Recently-Active Quorum Function

This function can be used to implement a more conservative split-brain protection by requiring that a heartbeat has been received from each member within a configurable time window since now.

Declarative Configuration:

<hazelcast>
    ...
    <quorum enabled="true" name="recently-active-quorum">
        <quorum-size>4</quorum-size>
        <quorum-type>READ_WRITE</quorum-type>
        <recently-active-quorum heartbeat-tolerance-millis="60000" />
    </quorum>
    <set name="split-brain-protected-set">
        <quorum-ref>recently-active-quorum</quorum-ref>
    </set>
    ...
</hazelcast>

Programmatic Configuration:

        QuorumConfig quorumConfig =
                QuorumConfig.newRecentlyActiveQuorumConfigBuilder("recently-active-quorum", 4, 60000)
                        .build();
        quorumConfig.setType(QuorumType.READ_WRITE);
        SetConfig setConfig = new SetConfig("split-brain-protected-set");
        setConfig.setQuorumName("recently-active-quorum");
        Config config = new Config();
        config.addQuorumConfig(quorumConfig);
        config.addSetConfig(setConfig);

Quorum Configuration Reference

The quorum configuration has the following elements:

  • quorum-size: Minimum number of members required in a cluster for the cluster to remain in an operational state. If the number of members is below the defined minimum at any time, the operations are rejected and the rejected operations return a QuorumException to their callers.

  • quorum-type: Type of the cluster quorum. Available values are READ, WRITE and READ_WRITE.

  • quorum-function-class-name: Class name of a QuorumFunction implementation, allows to configure Split-Brain Protection with a custom quorum function. It cannot be used in conjunction with probabilistic-quorum or recently-active-quorum.

  • quorum-listeners: Declaration of quorum listeners which are notified on quorum status changes. 8 probabilistic-quorum: Configures the quorum with a probabilistic quorum function.

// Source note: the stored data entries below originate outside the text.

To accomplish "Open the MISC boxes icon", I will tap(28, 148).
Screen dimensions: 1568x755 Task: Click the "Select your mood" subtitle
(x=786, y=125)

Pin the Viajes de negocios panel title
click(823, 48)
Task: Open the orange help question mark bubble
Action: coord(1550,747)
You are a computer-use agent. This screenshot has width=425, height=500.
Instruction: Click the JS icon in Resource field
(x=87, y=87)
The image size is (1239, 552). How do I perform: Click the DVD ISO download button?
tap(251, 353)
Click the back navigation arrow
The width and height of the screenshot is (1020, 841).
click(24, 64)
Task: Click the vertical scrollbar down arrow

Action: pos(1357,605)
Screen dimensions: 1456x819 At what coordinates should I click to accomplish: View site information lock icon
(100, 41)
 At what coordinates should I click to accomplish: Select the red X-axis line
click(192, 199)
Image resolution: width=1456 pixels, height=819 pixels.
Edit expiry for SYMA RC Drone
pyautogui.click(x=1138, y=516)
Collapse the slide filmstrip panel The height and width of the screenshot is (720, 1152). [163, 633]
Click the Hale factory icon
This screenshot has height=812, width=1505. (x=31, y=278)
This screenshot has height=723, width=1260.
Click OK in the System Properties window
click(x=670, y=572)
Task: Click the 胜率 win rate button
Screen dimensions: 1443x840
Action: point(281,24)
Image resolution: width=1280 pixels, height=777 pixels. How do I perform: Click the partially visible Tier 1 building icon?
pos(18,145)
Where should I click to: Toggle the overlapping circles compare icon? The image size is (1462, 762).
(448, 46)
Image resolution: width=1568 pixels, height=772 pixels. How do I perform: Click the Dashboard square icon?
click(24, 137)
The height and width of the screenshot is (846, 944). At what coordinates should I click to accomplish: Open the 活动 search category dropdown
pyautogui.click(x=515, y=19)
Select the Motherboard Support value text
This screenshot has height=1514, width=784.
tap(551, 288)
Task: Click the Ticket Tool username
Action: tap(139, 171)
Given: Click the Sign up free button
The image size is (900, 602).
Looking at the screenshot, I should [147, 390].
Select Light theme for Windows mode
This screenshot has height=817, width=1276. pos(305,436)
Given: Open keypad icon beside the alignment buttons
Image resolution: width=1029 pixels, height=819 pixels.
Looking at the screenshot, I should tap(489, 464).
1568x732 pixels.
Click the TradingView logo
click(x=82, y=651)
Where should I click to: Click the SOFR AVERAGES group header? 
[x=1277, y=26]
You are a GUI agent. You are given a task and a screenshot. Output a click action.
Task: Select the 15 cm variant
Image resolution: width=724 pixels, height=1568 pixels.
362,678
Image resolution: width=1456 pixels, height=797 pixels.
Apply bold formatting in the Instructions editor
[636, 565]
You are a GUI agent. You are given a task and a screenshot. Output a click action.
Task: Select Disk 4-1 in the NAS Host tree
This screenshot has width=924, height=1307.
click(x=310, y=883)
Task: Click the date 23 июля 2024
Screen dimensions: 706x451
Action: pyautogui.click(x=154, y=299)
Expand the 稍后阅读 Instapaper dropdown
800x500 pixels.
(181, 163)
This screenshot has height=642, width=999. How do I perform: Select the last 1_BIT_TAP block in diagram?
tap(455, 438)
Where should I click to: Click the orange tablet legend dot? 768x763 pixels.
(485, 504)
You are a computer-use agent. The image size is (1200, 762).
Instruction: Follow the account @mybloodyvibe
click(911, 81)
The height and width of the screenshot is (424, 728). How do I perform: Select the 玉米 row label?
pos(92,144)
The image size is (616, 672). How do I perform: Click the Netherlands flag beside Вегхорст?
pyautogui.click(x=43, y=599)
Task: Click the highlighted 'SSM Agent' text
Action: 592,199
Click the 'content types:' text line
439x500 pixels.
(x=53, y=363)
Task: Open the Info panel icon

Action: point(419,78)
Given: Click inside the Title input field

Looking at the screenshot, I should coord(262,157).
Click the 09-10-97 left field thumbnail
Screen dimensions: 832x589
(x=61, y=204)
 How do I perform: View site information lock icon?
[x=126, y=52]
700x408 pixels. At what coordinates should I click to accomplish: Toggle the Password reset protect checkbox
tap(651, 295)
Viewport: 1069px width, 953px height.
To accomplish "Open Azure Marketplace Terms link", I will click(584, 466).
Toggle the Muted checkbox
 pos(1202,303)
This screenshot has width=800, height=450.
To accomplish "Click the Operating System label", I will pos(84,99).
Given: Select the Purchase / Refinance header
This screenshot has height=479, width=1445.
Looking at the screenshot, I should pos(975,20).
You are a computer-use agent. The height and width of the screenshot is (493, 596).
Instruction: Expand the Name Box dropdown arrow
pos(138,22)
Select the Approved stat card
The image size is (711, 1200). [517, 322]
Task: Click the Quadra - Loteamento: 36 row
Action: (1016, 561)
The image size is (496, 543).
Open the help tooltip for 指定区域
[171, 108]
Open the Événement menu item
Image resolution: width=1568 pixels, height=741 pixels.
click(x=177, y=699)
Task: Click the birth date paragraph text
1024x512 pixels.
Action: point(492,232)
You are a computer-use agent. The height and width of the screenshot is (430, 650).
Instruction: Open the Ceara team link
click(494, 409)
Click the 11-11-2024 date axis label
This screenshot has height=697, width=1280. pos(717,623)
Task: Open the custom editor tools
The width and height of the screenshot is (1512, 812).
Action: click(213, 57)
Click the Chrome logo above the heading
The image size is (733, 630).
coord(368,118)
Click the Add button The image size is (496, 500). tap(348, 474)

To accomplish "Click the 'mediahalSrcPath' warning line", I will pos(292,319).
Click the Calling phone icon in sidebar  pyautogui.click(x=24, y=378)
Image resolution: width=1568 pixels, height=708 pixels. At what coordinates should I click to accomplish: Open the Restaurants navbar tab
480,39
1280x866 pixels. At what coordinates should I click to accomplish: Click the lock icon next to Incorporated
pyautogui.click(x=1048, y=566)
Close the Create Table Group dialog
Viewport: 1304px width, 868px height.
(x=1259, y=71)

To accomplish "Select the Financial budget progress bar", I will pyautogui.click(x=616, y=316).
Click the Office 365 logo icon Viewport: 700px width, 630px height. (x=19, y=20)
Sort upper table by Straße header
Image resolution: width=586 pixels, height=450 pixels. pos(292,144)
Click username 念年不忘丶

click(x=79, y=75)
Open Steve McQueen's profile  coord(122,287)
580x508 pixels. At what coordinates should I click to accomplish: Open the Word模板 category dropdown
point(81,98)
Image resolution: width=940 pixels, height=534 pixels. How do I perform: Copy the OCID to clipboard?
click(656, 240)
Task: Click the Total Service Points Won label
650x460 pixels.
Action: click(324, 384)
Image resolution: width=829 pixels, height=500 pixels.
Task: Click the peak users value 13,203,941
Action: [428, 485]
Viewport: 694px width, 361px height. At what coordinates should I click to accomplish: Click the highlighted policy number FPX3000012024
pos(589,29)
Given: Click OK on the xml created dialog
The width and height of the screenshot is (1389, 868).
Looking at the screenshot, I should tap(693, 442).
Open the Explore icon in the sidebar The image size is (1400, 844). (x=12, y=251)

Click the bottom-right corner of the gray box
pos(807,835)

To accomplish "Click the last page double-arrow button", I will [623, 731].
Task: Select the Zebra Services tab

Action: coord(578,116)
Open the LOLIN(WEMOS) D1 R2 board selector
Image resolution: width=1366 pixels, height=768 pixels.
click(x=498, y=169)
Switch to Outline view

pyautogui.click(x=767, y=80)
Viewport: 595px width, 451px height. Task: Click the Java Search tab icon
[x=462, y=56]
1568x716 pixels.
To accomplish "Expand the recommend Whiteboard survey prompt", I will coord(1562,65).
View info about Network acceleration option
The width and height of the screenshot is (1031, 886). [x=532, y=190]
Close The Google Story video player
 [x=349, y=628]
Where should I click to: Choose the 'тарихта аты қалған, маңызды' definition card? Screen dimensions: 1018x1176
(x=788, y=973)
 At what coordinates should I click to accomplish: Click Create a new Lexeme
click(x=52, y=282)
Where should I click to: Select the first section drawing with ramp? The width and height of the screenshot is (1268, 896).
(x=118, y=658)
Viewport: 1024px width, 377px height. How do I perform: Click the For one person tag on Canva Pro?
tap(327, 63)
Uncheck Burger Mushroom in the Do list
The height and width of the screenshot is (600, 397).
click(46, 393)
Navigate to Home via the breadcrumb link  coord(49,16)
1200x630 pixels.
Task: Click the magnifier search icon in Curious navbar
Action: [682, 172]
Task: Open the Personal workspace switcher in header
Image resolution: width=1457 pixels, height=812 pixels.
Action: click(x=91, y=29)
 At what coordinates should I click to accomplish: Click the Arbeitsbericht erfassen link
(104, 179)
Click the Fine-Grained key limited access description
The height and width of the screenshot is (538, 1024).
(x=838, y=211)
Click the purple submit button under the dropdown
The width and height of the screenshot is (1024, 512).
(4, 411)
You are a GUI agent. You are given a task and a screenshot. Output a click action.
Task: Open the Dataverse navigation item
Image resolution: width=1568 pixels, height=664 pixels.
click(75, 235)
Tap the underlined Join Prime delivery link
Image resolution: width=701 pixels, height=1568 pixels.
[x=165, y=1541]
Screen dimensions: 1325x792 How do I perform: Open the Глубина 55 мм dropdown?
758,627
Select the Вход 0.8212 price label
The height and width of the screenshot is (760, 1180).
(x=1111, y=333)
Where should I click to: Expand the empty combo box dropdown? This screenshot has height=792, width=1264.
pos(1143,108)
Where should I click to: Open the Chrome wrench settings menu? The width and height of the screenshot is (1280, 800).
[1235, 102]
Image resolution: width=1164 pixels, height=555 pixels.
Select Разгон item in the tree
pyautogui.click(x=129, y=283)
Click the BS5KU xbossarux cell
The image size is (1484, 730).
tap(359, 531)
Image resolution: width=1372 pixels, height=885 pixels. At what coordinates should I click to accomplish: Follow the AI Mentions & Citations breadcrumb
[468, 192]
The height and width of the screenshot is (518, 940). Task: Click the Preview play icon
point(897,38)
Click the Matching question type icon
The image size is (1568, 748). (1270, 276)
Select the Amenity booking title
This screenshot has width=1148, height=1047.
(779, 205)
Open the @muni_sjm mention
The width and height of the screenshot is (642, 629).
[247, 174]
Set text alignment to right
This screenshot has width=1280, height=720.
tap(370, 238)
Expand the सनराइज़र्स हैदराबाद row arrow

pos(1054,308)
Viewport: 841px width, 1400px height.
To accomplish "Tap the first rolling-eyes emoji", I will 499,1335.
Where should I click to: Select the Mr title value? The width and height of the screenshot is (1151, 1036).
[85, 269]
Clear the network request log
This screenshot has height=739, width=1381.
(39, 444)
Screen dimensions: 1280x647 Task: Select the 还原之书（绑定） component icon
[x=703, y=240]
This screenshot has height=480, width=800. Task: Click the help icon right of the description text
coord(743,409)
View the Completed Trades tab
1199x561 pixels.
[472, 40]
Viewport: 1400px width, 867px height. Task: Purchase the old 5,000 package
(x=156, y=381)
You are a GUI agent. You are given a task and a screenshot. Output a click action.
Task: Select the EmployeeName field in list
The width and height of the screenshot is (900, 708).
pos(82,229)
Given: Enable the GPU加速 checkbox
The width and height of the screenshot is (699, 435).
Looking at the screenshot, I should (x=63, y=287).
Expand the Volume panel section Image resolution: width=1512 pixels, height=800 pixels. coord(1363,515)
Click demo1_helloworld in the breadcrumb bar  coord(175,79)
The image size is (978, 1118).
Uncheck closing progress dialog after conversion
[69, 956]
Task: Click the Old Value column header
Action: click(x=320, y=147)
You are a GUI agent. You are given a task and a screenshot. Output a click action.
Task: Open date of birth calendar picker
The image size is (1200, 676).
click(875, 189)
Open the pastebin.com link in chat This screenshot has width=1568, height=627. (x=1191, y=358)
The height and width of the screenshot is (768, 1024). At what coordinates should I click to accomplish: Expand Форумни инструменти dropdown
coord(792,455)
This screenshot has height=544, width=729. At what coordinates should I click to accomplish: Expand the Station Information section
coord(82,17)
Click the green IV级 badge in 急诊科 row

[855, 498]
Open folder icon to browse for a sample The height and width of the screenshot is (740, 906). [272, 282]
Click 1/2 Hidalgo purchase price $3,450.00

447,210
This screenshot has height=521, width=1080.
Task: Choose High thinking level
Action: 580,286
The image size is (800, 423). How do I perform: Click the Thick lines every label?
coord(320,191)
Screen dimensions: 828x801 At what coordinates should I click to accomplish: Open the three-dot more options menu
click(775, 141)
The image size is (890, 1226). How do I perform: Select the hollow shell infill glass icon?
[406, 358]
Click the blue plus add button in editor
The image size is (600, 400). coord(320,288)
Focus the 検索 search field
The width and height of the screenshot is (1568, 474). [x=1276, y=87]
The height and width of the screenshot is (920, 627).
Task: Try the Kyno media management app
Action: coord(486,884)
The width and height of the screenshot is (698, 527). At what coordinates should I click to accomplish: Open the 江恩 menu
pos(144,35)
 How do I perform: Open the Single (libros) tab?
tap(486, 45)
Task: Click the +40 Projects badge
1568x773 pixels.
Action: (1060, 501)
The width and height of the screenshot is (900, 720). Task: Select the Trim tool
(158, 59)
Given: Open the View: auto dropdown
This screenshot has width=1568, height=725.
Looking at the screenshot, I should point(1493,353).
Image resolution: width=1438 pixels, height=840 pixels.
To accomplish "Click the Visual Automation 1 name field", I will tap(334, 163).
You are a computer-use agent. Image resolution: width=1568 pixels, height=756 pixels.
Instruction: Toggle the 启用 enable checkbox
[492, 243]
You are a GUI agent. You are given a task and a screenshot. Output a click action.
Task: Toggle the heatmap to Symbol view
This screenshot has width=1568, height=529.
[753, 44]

It cannot be used in conjunction with quorum-function-class-name or recently-active-quorum.

  • recently-active-quorum: Configures the quorum with a recently-active quorum function. It cannot be used in conjunction with quorum-function-class-name or probabilistic-quorum.

Example configuration with custom QuorumFunction implementation

package my.domain;

public class CustomQuorumFunction implements QuorumFunction {
        @Override
        public boolean apply(Collection<Member> members) {
            // implement quorum detection logic here
        }
    }
<hazelcast>
    ...
    <quorum enabled="true" name="member-count-quorum">
        <quorum-type>READ_WRITE</quorum-type>
        <quorum-size>3</quorum-size>
        <quorum-function-class-name>my.domain.CustomQuorumFunction</quorum-function-class-name>
    </quorum>
    ...
</hazelcast>

Configuring Quorum Listeners

You can register quorum listeners to be notified about quorum results. Quorum listeners are local to the member where they are registered, so they receive only events that occurred on that local member.

Quorum listeners can be configured via declarative or programmatic configuration. The following examples are such configurations.

Declarative Configuration:

<hazelcast>
    ...
    <quorum name="quorumRuleWithFourMembers" enabled="true">
        <quorum-size>4</quorum-size>
        <quorum-listeners>
            <quorum-listener>com.company.quorum.FourMemberQuorumListener</quorum-listener>
        </quorum-listeners>
    </quorum>
    <map name="default">
        <quorum-ref>quorumRuleWithFourMembers</quorum-ref>
    </map>
    ...
</hazelcast>

Programmatic Configuration:

        QuorumListenerConfig listenerConfig = new QuorumListenerConfig();
        // You can either directly set quorum listener implementation of your own
        listenerConfig.setImplementation(new QuorumListener() {
            @Override
            public void onChange(QuorumEvent quorumEvent) {
                if (quorumEvent.isPresent()) {
                    // handle quorum presence
                } else {
                    // handle quorum absence
                }
            }
        });
        // Or you can give the name of the class that implements QuorumListener interface.
        listenerConfig.setClassName("com.company.quorum.ThreeMemberQuorumListener");

        QuorumConfig quorumConfig = new QuorumConfig();
        quorumConfig.setName("quorumRuleWithFourMembers");
        quorumConfig.setEnabled(true);
        quorumConfig.setSize(4);
        quorumConfig.addListenerConfig(listenerConfig);


        MapConfig mapConfig = new MapConfig();
        mapConfig.setQuorumName("quorumRuleWithFourMembers");

        Config config = new Config();
        config.addQuorumConfig(quorumConfig);
        config.addMapConfig(mapConfig);

Querying Quorum Results

Split-Brain Protection Quorum service gives you the ability to query quorum results over the Quorum instances. Quorum instances let you query the result of a particular quorum.

Here is a Quorum interface that you can interact with.

/**
 * {@link Quorum} provides access to the current status of a quorum.
 */
public interface Quorum {
    /**
     * Returns true if quorum is present, false if absent.
     *
     * @return boolean presence of the quorum
     */
    boolean isPresent();
}

You can retrieve the quorum instance for a particular quorum over the quorum service, as in the following example.

        String quorumName = "at-least-one-storage-member";
        QuorumConfig quorumConfig = new QuorumConfig();
        quorumConfig.setName(quorumName);
        quorumConfig.setEnabled(true);

        MapConfig mapConfig = new MapConfig();
        mapConfig.setQuorumName(quorumName);

        Config config = new Config();
        config.addQuorumConfig(quorumConfig);
        config.addMapConfig(mapConfig);

        HazelcastInstance hazelcastInstance = Hazelcast.newHazelcastInstance(config);
        QuorumService quorumService = hazelcastInstance.getQuorumService();
        Quorum quorum = quorumService.getQuorum(quorumName);

        boolean quorumPresence = quorum.isPresent();